# WHAT THE TASK ASKS
Only the lines with the string "agent" are needed; return each of them from the entries below.

# Collected data
•••

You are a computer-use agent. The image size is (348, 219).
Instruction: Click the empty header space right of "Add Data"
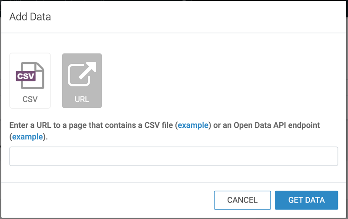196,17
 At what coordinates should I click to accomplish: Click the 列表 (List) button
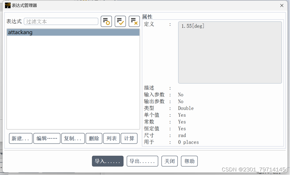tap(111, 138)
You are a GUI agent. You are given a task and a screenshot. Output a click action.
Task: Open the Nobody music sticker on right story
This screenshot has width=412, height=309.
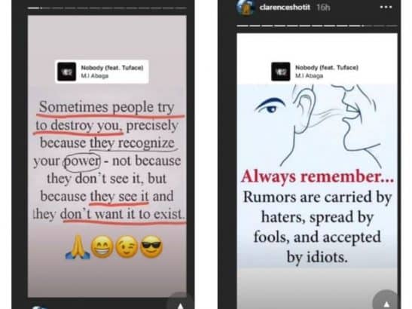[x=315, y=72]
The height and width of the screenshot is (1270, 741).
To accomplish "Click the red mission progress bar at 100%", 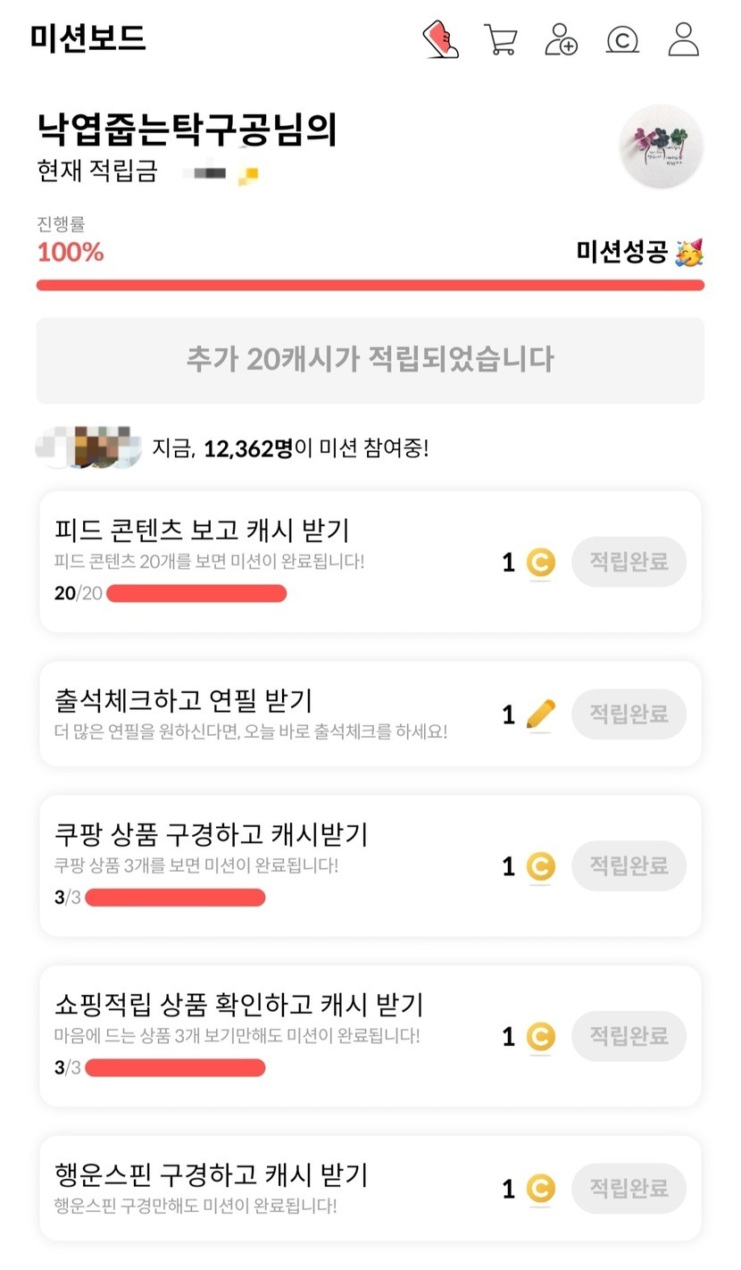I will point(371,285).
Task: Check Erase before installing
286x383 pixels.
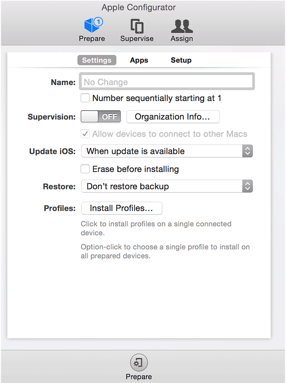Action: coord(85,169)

•••

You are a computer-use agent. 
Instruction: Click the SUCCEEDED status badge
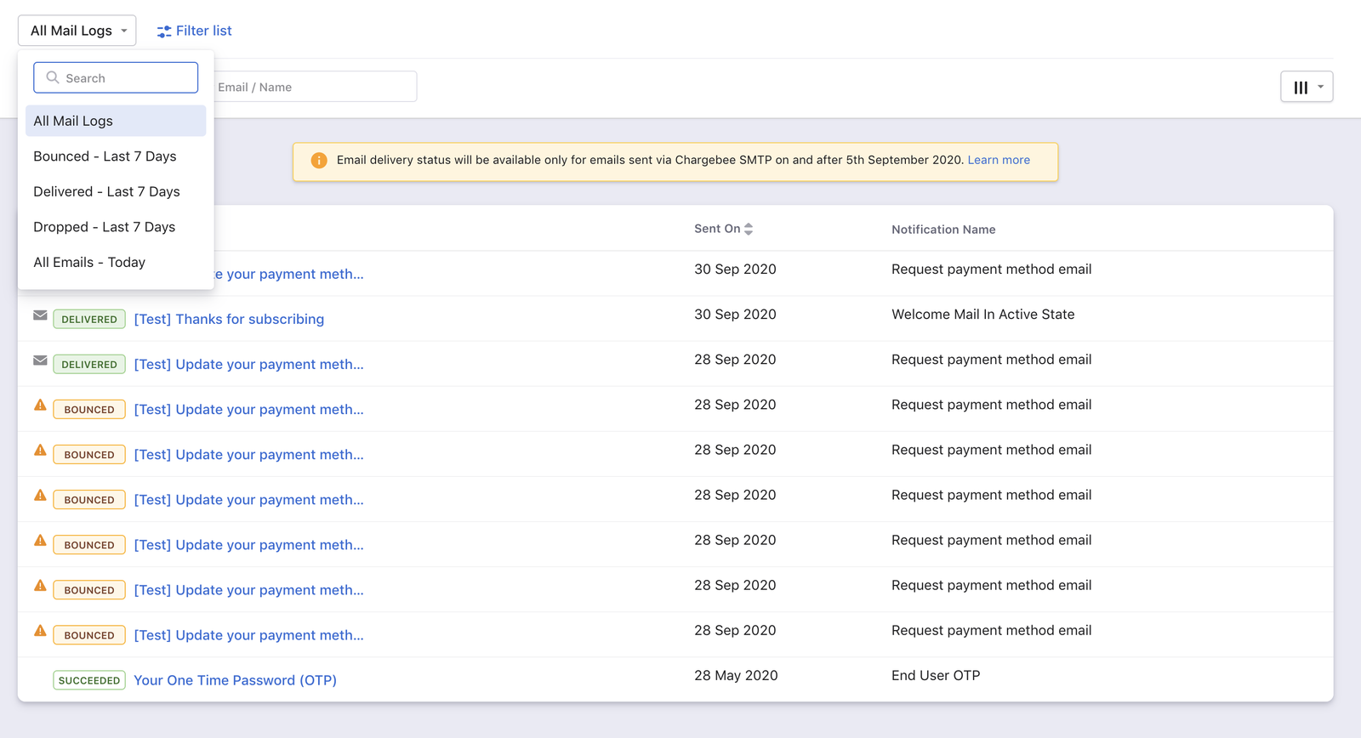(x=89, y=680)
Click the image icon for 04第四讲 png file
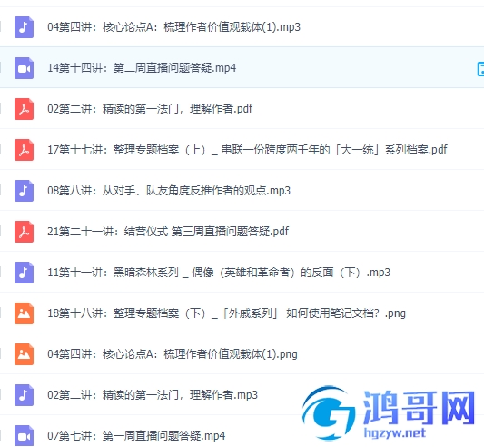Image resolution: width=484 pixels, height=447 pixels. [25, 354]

•••

# RESPONSE AREA
You are a computer-use agent. The image size is (348, 219).
You are a GUI agent. You are given a task and a screenshot. Output a click action.
You are a computer-use agent. 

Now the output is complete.